- Education: University of Kentucky, Cornell University
- Awards: 2013 World Agriculture Prize 2019 Fellow AAAS 2021 Distinguished Award for Meritorious Service from the African Plant Breeders Association
- Scientific career
- Fields: Plant Breeding, Sustainable Agriculture, Food Security, Agronomy
- Workplaces: International Rice Research Institute, Cornell University
- Academic advisors: Norman Borlaug

= Ronnie Coffman =

American plant scientist

Ronnie Coffman is an American plant scientist and professor. He is director of numerous research projects dedicated to international agriculture, food security and gender equity in agriculture. He received the World Agriculture Prize in 2013. He was named a 2019 Fellow of the American Association for the Advancement of Science.

== Early life and education ==
Coffman grew up in a farming community in Hopkins County, Kentucky. He received a Bachelor of Science from the University of Kentucky in 1965 and a Master's in Science in 1967. He earned a Ph.D. in plant breeding from Cornell University in 1971. His academic advisor was Norman E. Borlaug, with whom he conducted wheat breeding experiments at CIMMYT in Mexico.

== Career and research ==
In 1969, Coffman joined Norman Borlaug in Mexico as Borlaug's PhD student and was with Borlaug in the field when he was notified he had won the Nobel Peace Prize. From 1971 to 1980 he worked at the International Rice Research Institute in the Philippines. Coffman adopted strategies learned from Borlaug and applied them to rice breeding. Rice germplasm bred by Coffman would be cultivated on millions of hectares, mainly in Asia. He is credited with leading the reorganization of IRRU in the 1970s to fuse plant breeding expertise with other scientific disciplines. At IRRI, he established the International Rice Testing Program to trial new varieties in diverse environments across Asia.

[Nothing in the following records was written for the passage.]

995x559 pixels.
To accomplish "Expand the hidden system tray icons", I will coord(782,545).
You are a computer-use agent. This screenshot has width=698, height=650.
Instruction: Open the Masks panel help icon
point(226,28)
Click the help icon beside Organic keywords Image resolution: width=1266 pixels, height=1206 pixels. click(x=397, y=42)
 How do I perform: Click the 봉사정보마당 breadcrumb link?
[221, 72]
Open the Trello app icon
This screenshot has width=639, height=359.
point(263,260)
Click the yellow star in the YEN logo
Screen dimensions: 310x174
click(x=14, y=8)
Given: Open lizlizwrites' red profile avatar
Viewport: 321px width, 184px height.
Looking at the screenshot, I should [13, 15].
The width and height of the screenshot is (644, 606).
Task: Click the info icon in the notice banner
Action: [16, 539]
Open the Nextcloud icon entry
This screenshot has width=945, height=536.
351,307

"This kind of scientific collaboration is standard now. but it represented an innovation in distributed data collection that was far ahead of its time," said rice geneticist Susan McCouch, the Barbara McClintock Professor of Plant Breeding and Genetics at Cornell University. Coffman joined the faculty of Cornell University in 1981. As chair of the Department of Plant Breeding in the 1980s, he expanded the department's international activities in research, teaching, and extension.

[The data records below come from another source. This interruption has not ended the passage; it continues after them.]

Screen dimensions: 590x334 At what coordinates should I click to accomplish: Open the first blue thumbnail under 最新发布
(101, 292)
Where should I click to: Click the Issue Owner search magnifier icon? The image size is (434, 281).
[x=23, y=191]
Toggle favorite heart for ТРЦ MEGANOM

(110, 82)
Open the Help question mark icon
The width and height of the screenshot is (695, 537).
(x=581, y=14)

Coffman took on leadership roles at the College of Agriculture and Life Sciences in the 1990s, and in 2001 was named Director of International Programs. As director, he initiated multiple research programs concerned with improving a diverse array of staple crops. He served as principal investigator on grant-funded projects totaling more than $250 million.

In 2005, Coffman, Borlaug and global partners released a report detailing the threat to global wheat supplies posed by the stem rust variant Ug99. The report sounded the alarm to risks facing wheat supplies in Kenya, Ethiopia and nearby wheat-growing regions. The scientists warned that the spread of Ug99 could be devastating to world wheat supplies, especially in resource-poor areas of Africa, the Middle East and Asia.

Heeding the warning, the Bill & Melinda Gates Foundation provided $27 million in funding to establish the Borlaug Global Rust Initiative. As vice-chair of the BGRI, Coffman led efforts to bring together more than 2,500 scientists from 35 international institutions in 23 countries into a global collaborative community. The BGRI has received more than $100 million in funding from the Bill & Melinda Gates Foundation and the United Kingdom's Foreign, Commonwealth and Development Office. Since 2008, the BGRI's partner institutions have released over 270 rust resistant wheat varieties in 11 at-risk countries: Afghanistan, Bangladesh, Bhutan, Egypt, Ethiopia, Kenya, India, Iran, Nepal, Pakistan, and Sudan.

Development projects led by Coffman have integrated plant breeding with diverse disciplines, include plant pathology, genomic selection and gender awareness.

As principal investigator for NextGen Cassava, he has supported efforts to modernize cassava breeding in sub-Saharan Africa.

In 2022, he was elected professor emeritus of plant breeding and genetics at Cornell's School of Integrative Plant Science.

== Honors and awards ==
Coffman was awarded the International Agronomy Award in 2005 from the American Society of Agronomy for his contributions in research, teaching, and extension work outside the United States.

In 2013, Coffman was awarded the inaugural World Agriculture Prize.

Coffman is a Fellow of the American Association for the Advancement of Science (2019).

From 2016 to 2020, Coffman served as the Andrew H. & James S. Tisch Distinguished University Professor at Cornell University. The Tisch professorship is awarded to senior faculty who are recognized as leaders in their field.

Coffman was awarded the 2011 Women in Science Mentoring Award from the Crop Science Society of America. The award recognizes efforts to encourage women and girls in the sciences.

In 2021 he was awarded the Distinguished Award for Meritorious Service from the African Plant Breeders Association.